▸ **TASK DETAILS**
Rewrite every line of the listing below as a numbered list, skipping blank lines and omitting the pictures.

(Target position listing)
+ + + + +
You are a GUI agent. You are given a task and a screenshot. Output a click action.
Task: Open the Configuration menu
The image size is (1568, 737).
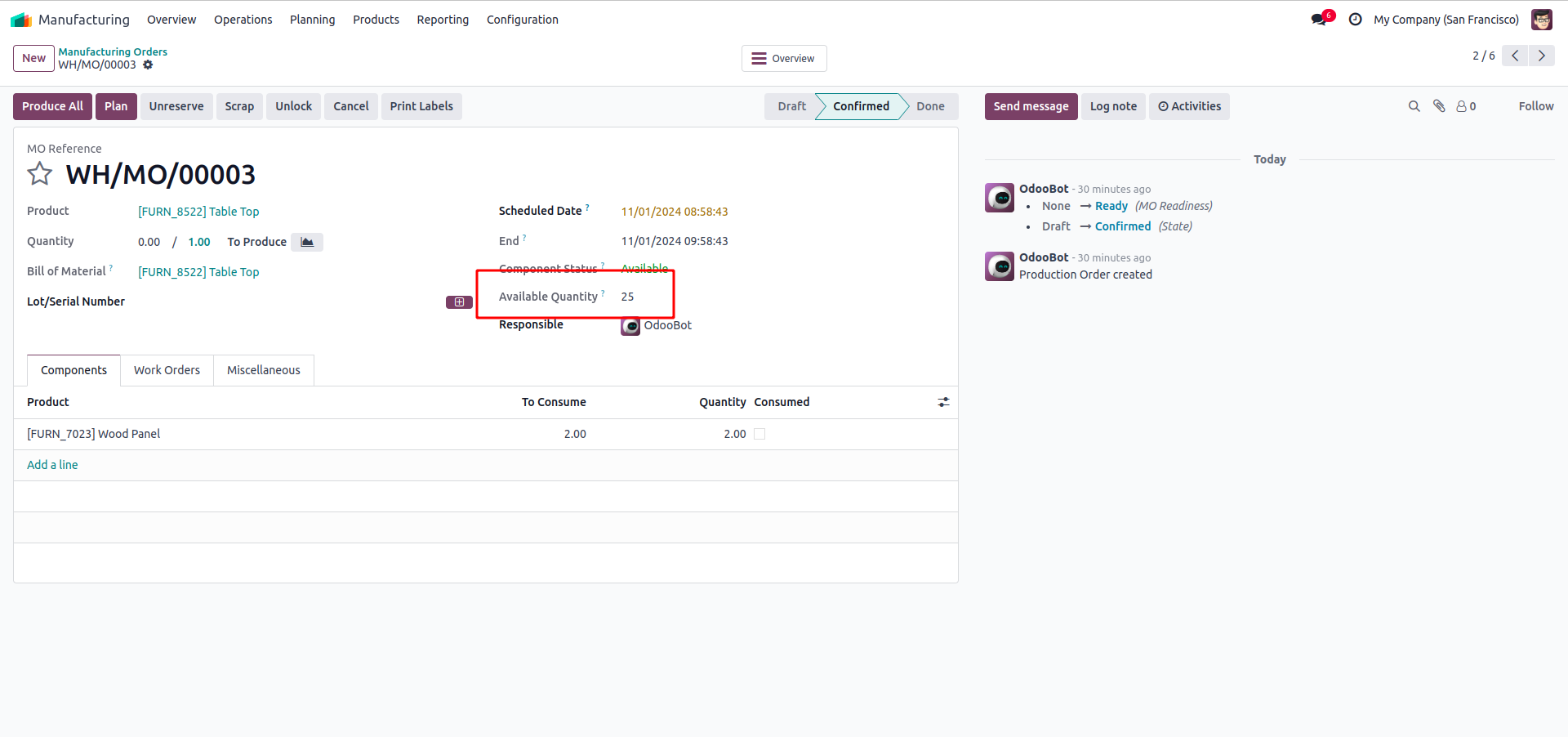pyautogui.click(x=523, y=20)
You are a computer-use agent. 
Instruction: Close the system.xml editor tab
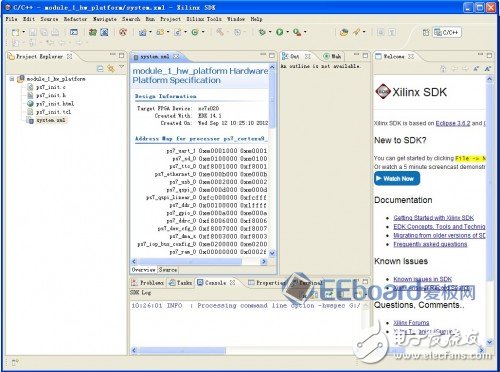point(176,56)
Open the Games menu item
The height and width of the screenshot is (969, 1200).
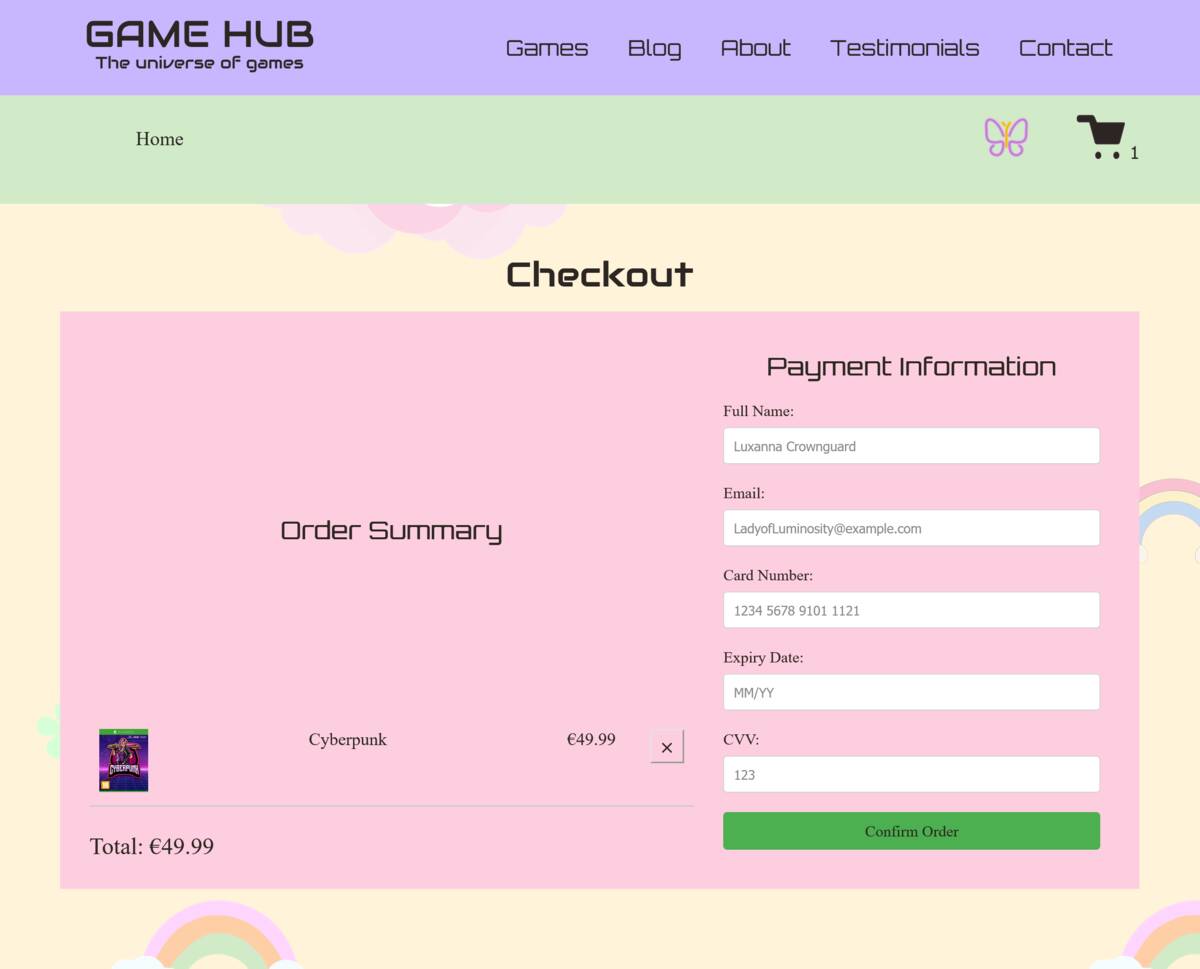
+ + + + +
▸ **RESULT BELOW**
1. You are a GUI agent. You are given a task and a screenshot. Output a click action.
2. Task: Open the Configuration menu
3. The image size is (1568, 737).
4. pyautogui.click(x=523, y=20)
5. You are a computer-use agent. 
6. Instruction: Close the system.xml editor tab
7. point(176,56)
8. Open the Games menu item
9. The height and width of the screenshot is (969, 1200).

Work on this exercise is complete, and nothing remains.